KELEMEN: Secretary Rice is to meet in Vienna tomorrow with her European counterparts and with the foreign ministers of Russia and China, who have opposed U.S. efforts to get a tough U.N. Security Council resolution on Iran. She says she hopes the new U.S. approach will create a climate for action.
CONDOLEEZZA RICE: This is the last excuse in some sense. There have been those who've said well, if only the negotiations had the potential for the United States to be a part of them. Perhaps then Iran would respond. So, now we have a pretty-clear path.
KELEMEN: That is to offer Iran a package of carrots and sticks to encourage Iran to get back to talks. Rice says diplomats hope to finalize the package in Vienna. She says Iran's enrichment activities have accelerated and can't go unchecked.
RICE: So, we now have an opportunity to either check their movement toward further sophistication of their nuclear program by negotiation, to which we would be a party. Or to check it by greater pressure on the Iranians through sanctions and other measures through the Security Council, and, if necessary, with like-minded states outside of the Security Council.
KELEMEN: Joseph Cirincione, a nonproliferation expert at the Center for American Progress, says it's not clear whether the U.S. is sincere about talking with Iran, or just wants to bring allies along for a tougher approach. Still, he sees today's announcement as a significant shift.
JOSEPH CIRINCIONE: Clearly, the United States has lost control of its Iran policy. Some saw it as contracting out to the Europeans, others saw it as just being ineffective.
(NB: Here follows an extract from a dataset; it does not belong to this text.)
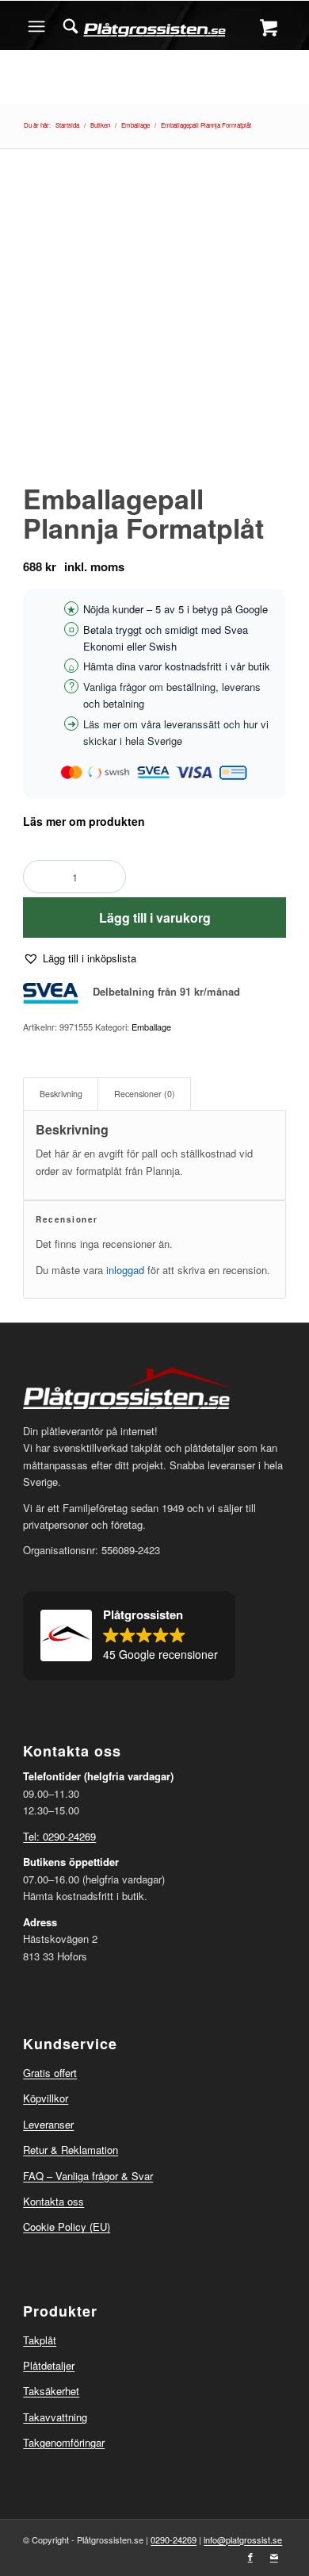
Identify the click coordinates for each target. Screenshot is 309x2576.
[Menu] (36, 26)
But the U.S. is trying to regain control and to, as the president said, to exercise some robust diplomacy.
KELEMEN: Cirincione doesn't think Iran will ever give up the right to enrich uranium for what it says is for peaceful purposes.
CIRINCIONE: I'm afraid that that horse may have left the barn. For years, I've been opposed to any deal that allowed the Iranians to do even minor enrichment experiments. But they've been establishing facts on the ground. They have these machines up and running. It may not be possible to shut them off completely, and that's going to be the real tough test.
KELEMEN: Cirincione predicts a long summer of diplomacy before it becomes clear whether the U.S. and Europe can actually negotiate a verifiable agreement with Iran, or whether all of this will lead to sanctions or even a military confrontation. The Bush administration won't rule that option out. Michele Kelemen, NPR News, the State Department.